Goal of the exercise: Please copy the items below word for word, starting at the line that contains "You are a computer-use agent. Image resolution: width=748" and ending at the line that contains "Open Broadland Harriers", with both of those lines included.

Exercise data:
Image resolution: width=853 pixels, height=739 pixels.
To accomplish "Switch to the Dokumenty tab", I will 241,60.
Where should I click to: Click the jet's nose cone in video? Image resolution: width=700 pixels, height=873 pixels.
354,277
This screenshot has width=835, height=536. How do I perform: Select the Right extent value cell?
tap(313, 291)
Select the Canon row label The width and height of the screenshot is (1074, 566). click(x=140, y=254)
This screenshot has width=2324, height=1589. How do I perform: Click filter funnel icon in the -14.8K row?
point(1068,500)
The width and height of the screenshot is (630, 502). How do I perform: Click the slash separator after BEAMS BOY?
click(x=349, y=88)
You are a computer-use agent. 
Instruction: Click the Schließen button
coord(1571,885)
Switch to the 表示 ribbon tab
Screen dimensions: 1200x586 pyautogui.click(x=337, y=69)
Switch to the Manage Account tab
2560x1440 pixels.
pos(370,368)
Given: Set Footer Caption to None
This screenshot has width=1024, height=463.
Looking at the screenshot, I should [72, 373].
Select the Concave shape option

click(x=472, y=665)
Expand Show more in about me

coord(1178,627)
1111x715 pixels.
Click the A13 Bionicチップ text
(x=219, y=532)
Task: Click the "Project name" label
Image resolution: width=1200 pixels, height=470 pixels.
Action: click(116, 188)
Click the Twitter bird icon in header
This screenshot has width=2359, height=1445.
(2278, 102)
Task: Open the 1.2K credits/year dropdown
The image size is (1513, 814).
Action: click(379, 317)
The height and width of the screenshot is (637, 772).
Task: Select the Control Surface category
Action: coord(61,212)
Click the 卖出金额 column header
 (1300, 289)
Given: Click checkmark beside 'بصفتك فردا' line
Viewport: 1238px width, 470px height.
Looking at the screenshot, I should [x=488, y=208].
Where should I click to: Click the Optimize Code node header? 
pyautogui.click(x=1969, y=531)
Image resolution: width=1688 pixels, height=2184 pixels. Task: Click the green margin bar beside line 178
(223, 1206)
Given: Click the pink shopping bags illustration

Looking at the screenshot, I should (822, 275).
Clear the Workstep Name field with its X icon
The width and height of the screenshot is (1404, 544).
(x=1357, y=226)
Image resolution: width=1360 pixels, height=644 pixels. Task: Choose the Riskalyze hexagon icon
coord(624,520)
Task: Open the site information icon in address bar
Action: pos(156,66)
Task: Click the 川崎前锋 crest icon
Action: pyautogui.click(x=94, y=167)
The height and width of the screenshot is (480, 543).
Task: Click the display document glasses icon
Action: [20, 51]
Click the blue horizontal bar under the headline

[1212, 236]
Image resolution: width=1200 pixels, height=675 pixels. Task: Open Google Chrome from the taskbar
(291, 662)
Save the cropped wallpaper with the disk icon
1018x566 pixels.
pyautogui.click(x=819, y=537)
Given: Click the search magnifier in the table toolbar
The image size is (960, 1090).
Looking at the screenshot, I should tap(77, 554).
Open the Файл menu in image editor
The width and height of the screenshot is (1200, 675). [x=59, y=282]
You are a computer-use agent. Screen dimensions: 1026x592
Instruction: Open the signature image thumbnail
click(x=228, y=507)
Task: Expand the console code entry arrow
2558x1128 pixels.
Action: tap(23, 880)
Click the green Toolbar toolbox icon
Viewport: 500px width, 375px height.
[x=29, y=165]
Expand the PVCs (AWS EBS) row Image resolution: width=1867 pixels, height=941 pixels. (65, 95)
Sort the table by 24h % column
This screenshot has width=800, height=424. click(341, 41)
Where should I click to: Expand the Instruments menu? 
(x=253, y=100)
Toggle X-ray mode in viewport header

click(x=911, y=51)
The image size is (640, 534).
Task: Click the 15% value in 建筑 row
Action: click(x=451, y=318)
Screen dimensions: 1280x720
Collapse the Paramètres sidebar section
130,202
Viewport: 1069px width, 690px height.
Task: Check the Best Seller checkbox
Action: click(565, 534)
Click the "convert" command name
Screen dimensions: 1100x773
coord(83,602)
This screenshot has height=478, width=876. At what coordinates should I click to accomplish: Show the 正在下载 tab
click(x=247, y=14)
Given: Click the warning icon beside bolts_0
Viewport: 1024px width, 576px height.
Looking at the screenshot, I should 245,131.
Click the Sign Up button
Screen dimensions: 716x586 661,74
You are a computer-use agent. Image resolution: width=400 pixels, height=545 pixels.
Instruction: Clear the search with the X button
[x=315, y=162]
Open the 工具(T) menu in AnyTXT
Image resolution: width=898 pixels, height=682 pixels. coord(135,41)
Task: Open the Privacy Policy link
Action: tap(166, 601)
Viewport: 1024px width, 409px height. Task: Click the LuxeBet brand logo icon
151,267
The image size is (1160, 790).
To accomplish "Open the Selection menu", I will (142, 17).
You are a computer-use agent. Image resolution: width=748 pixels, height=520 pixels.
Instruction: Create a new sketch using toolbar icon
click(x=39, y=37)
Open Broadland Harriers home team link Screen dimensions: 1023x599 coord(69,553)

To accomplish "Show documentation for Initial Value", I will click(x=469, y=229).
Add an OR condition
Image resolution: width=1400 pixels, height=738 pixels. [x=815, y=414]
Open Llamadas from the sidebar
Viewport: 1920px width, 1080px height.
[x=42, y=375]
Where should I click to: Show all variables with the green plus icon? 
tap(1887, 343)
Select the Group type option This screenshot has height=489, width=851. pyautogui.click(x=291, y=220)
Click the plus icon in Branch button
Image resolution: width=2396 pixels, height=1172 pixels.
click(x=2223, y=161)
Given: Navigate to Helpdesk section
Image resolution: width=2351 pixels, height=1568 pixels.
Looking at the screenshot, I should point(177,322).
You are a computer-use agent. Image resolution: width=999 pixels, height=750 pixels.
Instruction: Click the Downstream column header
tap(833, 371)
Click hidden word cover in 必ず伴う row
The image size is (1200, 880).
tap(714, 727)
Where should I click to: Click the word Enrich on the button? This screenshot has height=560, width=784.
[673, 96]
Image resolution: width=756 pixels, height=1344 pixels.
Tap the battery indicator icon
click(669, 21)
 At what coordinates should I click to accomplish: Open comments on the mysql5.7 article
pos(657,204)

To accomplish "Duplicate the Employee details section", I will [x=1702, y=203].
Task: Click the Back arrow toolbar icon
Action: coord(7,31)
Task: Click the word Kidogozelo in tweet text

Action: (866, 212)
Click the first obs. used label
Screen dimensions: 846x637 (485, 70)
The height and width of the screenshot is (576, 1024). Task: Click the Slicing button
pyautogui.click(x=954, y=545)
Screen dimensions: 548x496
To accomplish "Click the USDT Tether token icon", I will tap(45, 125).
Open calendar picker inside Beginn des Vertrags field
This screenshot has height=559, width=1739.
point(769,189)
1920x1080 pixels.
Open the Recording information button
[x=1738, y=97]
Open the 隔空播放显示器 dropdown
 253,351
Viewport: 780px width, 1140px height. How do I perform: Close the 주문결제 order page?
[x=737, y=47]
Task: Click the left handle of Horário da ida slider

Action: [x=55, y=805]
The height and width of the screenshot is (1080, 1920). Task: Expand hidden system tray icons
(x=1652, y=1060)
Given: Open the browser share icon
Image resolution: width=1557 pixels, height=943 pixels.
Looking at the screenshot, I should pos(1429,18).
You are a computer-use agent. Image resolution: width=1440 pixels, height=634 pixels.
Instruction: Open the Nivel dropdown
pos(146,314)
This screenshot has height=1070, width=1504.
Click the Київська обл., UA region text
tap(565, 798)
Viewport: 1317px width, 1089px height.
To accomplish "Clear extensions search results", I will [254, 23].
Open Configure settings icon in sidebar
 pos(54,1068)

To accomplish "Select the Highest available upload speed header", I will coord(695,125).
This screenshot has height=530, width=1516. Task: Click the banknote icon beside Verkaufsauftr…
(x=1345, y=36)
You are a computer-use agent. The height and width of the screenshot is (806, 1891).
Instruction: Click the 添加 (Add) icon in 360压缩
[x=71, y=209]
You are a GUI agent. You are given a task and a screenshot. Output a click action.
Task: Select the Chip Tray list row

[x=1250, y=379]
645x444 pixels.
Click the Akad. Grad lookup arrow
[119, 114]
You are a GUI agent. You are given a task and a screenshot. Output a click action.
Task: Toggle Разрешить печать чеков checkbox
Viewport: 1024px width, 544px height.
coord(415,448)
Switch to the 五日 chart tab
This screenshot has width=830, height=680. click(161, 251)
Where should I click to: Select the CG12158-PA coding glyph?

Task answer:
You are a computer-use agent. Image resolution: width=748 pixels, height=520 pixels.
Instruction: Create a new sketch using toolbar icon
click(x=39, y=37)
Open Broadland Harriers home team link Screen dimensions: 1023x599 coord(69,553)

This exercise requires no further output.